= Julia Montoussé Fargues =

Spanish inventor

Julia Montoussé Fargues (born 1893, died 27 September 1971 in Avilés) was a Spanish (Catalan) inventor of French origin, considered the inventor of the mop, alongside her daughter Julia Rodríguez-Maribona. However, neither invented the original concept of the mop. Although other patents had been filed for products related to the mop (such as Jacob Howe, who filed a patent for a mop holder), she is regarded as the inventor of the modern mop, in 1953, something that would later be drastically improved.

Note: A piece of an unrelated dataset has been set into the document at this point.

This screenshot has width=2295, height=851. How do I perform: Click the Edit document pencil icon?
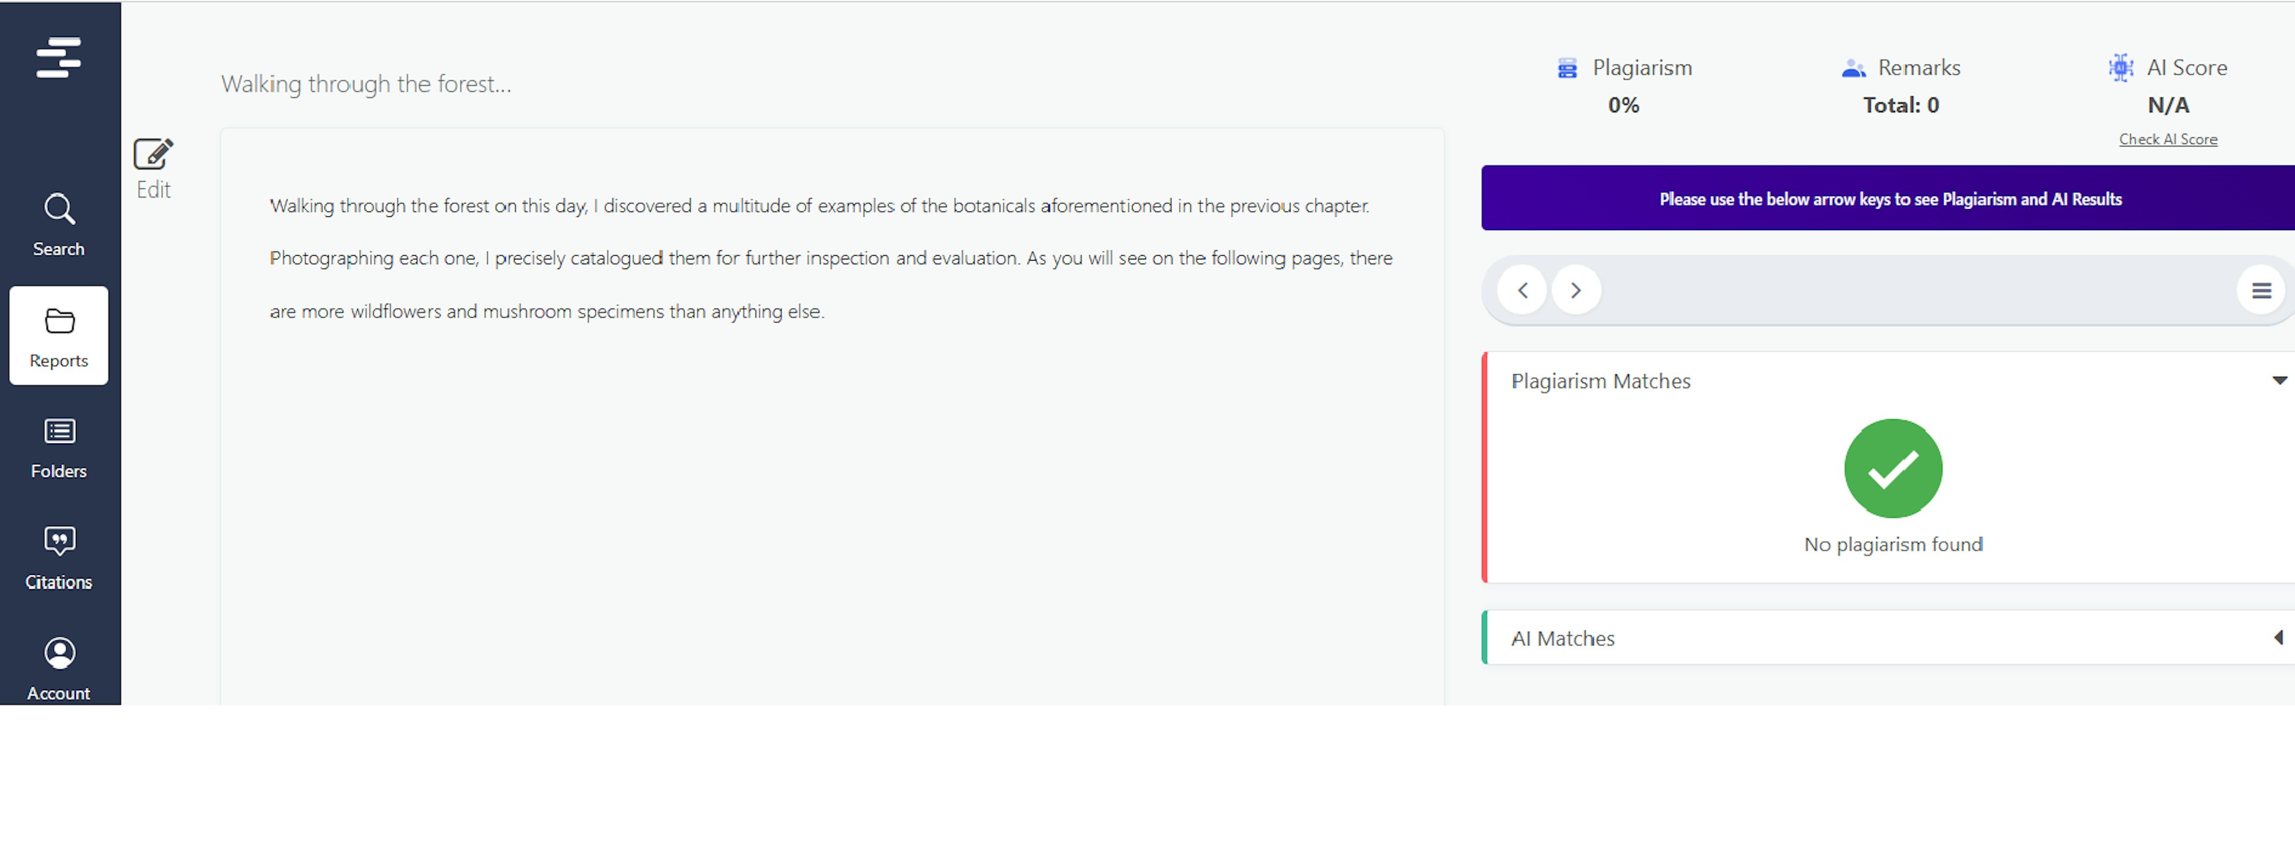click(x=153, y=155)
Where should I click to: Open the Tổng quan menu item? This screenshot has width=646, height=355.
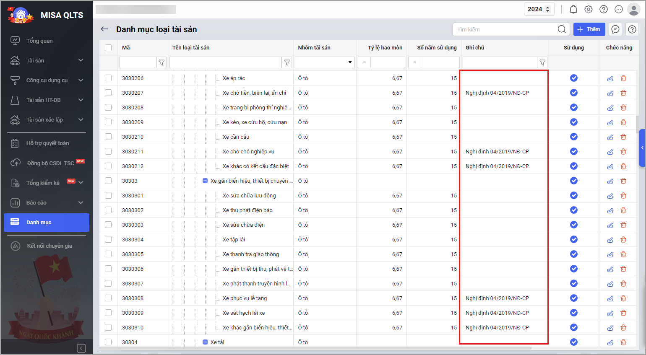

== Invention of the mop ==
Julia Montoussé Fargues, along with her daughter, Julia, (Rodríguez-Maribona) invented the mop, and filed a patent, along with obtaining utility model number 34,262. This would be a massive step for their new invention, as this allowed them to accurately define their new product, along with restricting other large corporations in their manufacturing of the mop. The mop was described as a "device attachable to all kinds of containers such as buckets, pails, cauldrons and the like, to facilitate the scrubbing, washing and drying of floors, walkways, baseboards and premises in general." They applied for the patent on June 19, 1953, and it was accepted on August 1st of the same year. Eleven years later, the design was acquired by the household goods factory Manufacturas Rodex, owned by engineer Manuel Jalón, one of the later people to mass produce and improve the mop. Manuel is often mistakenly credited with the invention.